|infinite zest - 2014-08-14 |
Hey Kennedy, don't talk about Kale that way. That's our word. Lake Oswego doesn't count.
|John Holmes Motherfucker - 2014-08-14 |
Sarah Palin looks different somehow.
hahaha w/r/t my comment above yours' we went to rival high schools but years apart. During the 90s especially, Kennedy was a pretty easy target.
|Pope Caius - 2014-08-14 |
This would've been a great Fox News or The Onion? entry.
|Jet Bin Fever - 2014-08-15 |
Kennedy... noooooooooooo. I knew she was really dumb, but I didn't know she was Republican dumb. I wonder what other worthless 90s semi-celebrities will attempt to resurrect their careers by rambling off some GOP talking points on the "News."
|magnesium - 2014-08-15 |
Whatever, Michelle Obama could totally beat this pudgy, bald guy up.
|gravelstudios - 2014-08-15 |
I love how all of the women's immediate reaction is that he crossed a line he didn't know was there. Even as creepy stepford republican women, it's still not cool for a man to criticize another woman's weight.
|joelkazoo - 2014-08-15 |
I can't believe I used to crush on Kennedy.
|John Holmes Motherfucker - 2014-08-15 |
I'm really convinced that a big part of our obesity problem is unrealistic expectations. Michelle Obama is fifty, for christ's sake.
And what's this about kale? Did the federal government actually try to force feed kids some kale?

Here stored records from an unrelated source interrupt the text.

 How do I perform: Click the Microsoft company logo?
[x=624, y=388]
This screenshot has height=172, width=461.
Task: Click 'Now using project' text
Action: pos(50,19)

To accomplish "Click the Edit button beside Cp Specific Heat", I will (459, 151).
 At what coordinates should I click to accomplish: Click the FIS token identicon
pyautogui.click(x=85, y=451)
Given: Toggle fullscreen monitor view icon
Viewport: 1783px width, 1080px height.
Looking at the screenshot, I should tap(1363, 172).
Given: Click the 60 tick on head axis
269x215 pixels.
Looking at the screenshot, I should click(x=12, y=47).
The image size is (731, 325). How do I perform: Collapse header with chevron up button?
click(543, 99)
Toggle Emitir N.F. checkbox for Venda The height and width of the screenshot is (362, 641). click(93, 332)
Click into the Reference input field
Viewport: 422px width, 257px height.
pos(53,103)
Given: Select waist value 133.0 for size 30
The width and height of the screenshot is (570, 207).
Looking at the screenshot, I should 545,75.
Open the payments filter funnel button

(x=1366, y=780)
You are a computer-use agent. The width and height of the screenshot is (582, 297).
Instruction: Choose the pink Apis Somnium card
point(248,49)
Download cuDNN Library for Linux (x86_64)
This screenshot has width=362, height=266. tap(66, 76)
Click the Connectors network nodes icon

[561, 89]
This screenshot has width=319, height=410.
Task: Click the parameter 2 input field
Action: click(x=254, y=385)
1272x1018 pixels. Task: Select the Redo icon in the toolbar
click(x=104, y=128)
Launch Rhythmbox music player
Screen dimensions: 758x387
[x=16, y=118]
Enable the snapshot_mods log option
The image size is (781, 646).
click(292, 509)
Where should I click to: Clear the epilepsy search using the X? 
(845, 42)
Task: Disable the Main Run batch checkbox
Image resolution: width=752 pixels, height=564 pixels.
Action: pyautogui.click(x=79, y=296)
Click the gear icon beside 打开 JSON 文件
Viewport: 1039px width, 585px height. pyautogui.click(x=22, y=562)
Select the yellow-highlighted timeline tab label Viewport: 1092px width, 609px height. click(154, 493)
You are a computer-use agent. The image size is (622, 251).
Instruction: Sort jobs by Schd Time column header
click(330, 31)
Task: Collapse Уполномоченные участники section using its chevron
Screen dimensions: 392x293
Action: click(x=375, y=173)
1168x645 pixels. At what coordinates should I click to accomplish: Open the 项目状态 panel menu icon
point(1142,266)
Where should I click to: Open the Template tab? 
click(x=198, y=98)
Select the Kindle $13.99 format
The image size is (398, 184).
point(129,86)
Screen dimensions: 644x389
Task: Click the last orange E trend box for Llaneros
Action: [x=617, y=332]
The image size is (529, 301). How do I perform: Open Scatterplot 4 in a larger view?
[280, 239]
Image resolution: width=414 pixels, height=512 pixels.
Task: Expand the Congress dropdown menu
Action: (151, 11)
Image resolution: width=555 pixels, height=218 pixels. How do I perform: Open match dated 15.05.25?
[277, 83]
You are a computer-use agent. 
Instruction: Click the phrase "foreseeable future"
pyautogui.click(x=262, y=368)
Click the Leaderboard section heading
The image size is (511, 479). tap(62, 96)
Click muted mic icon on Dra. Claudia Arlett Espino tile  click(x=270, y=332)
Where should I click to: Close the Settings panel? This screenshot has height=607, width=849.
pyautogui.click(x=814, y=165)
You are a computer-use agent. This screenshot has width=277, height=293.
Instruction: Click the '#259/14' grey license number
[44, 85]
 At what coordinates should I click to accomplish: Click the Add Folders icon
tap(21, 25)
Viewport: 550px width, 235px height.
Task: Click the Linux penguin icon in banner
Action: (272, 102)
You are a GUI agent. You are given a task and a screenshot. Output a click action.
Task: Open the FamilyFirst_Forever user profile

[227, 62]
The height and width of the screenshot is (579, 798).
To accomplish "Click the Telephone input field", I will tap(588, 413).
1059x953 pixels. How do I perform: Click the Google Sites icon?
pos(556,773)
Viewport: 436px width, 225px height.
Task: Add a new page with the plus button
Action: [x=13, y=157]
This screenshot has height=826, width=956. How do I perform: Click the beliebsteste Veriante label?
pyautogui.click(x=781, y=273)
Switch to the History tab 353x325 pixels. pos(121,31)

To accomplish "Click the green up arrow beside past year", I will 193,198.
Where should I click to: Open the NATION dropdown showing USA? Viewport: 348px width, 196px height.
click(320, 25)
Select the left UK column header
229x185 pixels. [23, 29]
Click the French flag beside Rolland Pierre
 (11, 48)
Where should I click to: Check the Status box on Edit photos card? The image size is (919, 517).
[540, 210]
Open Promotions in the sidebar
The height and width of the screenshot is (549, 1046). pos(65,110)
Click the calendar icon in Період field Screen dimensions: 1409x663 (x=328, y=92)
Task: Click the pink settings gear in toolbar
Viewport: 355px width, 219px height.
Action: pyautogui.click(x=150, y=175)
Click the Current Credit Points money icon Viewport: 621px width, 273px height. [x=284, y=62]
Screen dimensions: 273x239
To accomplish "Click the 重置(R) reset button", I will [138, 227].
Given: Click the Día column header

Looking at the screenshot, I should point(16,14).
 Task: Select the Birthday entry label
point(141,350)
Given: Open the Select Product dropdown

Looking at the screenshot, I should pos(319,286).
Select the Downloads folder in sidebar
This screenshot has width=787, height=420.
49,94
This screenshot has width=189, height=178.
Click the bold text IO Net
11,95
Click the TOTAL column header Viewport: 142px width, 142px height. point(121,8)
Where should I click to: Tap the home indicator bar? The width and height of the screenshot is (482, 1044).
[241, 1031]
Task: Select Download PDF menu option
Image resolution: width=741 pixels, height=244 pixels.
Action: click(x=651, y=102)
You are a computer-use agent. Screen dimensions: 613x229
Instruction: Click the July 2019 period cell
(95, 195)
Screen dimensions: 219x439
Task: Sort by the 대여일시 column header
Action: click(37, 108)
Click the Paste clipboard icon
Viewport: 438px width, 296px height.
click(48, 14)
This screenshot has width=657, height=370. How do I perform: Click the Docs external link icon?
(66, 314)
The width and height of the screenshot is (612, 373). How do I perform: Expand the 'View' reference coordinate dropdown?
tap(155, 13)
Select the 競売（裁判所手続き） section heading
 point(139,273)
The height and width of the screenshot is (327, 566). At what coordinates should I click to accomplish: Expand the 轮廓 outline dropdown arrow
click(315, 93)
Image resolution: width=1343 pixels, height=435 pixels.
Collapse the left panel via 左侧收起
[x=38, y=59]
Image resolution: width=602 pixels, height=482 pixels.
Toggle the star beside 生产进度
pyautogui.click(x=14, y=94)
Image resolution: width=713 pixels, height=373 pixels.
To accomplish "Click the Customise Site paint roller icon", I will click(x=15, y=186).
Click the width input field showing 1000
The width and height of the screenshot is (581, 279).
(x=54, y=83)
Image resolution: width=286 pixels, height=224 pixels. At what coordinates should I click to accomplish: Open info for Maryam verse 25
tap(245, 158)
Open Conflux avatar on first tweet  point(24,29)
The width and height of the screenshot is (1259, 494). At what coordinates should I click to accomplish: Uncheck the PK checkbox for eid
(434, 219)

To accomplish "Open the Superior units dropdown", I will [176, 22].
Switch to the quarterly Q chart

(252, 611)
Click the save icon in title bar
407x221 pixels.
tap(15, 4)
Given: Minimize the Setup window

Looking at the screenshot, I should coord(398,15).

No, think of it this way: it's like complaining that McDonalds happy meals come with apple slices instead of french fries and 1% milk instead of Mountain Dew an option. The Kale thing, I believe, originated when the would-be mayor of Portland pulled a Dukakis and said, when interviewed, that her "last meal" would be "steamed kale and miso soup." The two opponents said "uhh.. surf and turf.." I don't know what they said. So Kale kind of became this unfortunate running joke, and the unnofficial spokesfood for everything healthy and cool, even though for me it means we're stuck with a shitty mayor.
I like kale! Swiss Chard, now that stuff is shit!
John Holmes Motherfucker
So do we have any actual specifics about the horrors of school lunches now, because we all know they were famous for being delicious and nutritious before, right?
I'm with Joelkazoo. Kale can be made at least edible. Swiss Chard tastes like dirt. I'm sure the hipsters are already eating it in droves.
|chumbucket - 2014-08-15 |
He practically popped a shirt button when he said that.
|Gmork - 2014-08-15 |
Stick bitches ain't sexy.
|cognitivedissonance - 2014-08-15 |
Going to brutally honest: white women are why I'm a faggot.